Minister rolnictwa i rozwoju wsi Grzegorz Puda mówiąc w czasie gali otwierającej targi Polagra o skutkach pandemii COVID-19 ocenił, że "Polska dzięki ciężkiej pracy rolników ten trudny okres przebrnęła" dość łagodnie, w porównaniu do krajów Europy zachodniej.

- Chcemy promować polską żywność, skracanie łańcuchów dostaw i wszystko to, co związane jest z rozwojem małych i średnich gospodarstw, którym wiemy doskonale, że również w okresie pandemii było dużo trudniej - powiedział minister Puda.

Zaznaczył, że takie targi jak poznańska Polagra są doskonałą okazją, by rolnicy i przedstawiciele firm z branży produkcji żywności mogli wymieniać się swoimi doświadczeniami i pomysłami.

Mówiąc o towarzyszących Polagrze targom branży opakowań Taropak zaznaczył, że UE dyskutuje na temat oznaczeń produktów rolnych. - Dlatego cieszę się, że również tutaj, dzisiaj, możemy na te tematy podyskutować - powiedział.

Szef resortu powiedział, że w poniedziałek ministrowie rolnictwa Polski i Palestyny podpisali porozumienie dotyczące ograniczenia roli pośredników w handlu żywnością między naszymi krajami.

- Dużym problemem dla strony palestyńskiej jest to, że co prawda można u nich kupić cukier, wołowinę czy np. jagnięcinę pochodzenia polskiego, ale okazuje się, że to wszystko jest do Palestyny transportowane przez inne kraje.
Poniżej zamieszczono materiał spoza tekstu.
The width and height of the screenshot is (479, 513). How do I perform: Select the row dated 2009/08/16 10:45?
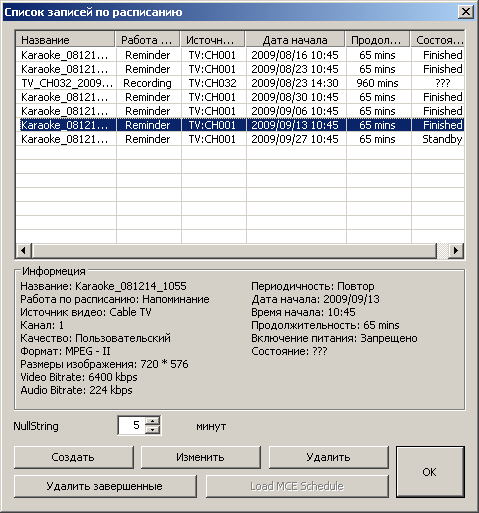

W związku z tym chcemy podjąć wszystkie możliwe działania, aby polski rolnik, czyli producent, mógł sprzedawać bezpośrednio do Palestyny albo z ograniczoną liczbą pośredników - powiedział Puda.

Jak zaznaczył, zmniejszenie liczby pośredników obniży ceny, po jakich Palestyńczycy będą mogli kupować polską żywność.

Dodał, że Palestyna może eksportować do Polski np. daktyle, oliwki lub olej. - W ramach tego porozumienia chcemy, aby stworzyć takie międzynarodowe forum do wymiany handlowej, które będzie się opierać o specjalistów działu gospodarki związanego z rolnictwem i ze strony Palestyny, i naszej. Oczywiście obejmę to swoim patronatem, palestyński minister rolnictwa również zapowiedział, że pod swoim patronatem taką radę powoła, abyśmy mogli wspólnie współpracować - wskazał Puda.

Przyznał, że na razie nie wiadomo jak podpisane porozumienie może zwiększyć obroty w handlu żywnością między oboma krajami. - Abyśmy mogli tworzyć obliczenia musimy najpierw wiedzieć, którymi produktami możemy się wymienić - powiedział Puda.

Szef resortu rolnictwa przekazał, że w 2020 r. Polska miała dodatnie saldo wymiany handlowej z Palestyną. - W 2020 r. wyniosło ponad 11,7 mln euro wobec w sumie marginalnego importu z Palestyny. W 2021 r. do lipca Polska odnotowała saldo w wysokości prawie 6 mln euro - powiedział. Przyznał, że import towarów z Palestyny jest obecnie marginalny.

Minister rolnictwa Palestyny Riyad Atari powiedział, że podpisana w poniedziałek umowa międzyresortowa tworzy sprzyjające ramy konkretnej współpracy. - Rolnictwo jest bardzo ważną gałęzią palestyńskiej gospodarki; pracuje w niej około 180 tys. palestyńskich rodzin - podkreślił. Dodał, że dochody z rolnictwa stanowią 7,4 proc. budżetu Palestyny.

- Jesteśmy za rozwojem rolnictwa, jesteśmy za zielonym rolnictwem i za wyzwoleniem spod jarzma pośredników - podkreślił szef palestyńskiego resortu rolnictwa. Wyraził nadzieję, że rolnictwo pomoże w odbudowie gospodarki Palestyny.

Rozpoczęte w poniedziałek na terenie Międzynarodowych Targów Poznańskich targi Polagra food, horeca, foodtech i towarzyszące im targi branży opakowań Taropak potrwają do środy.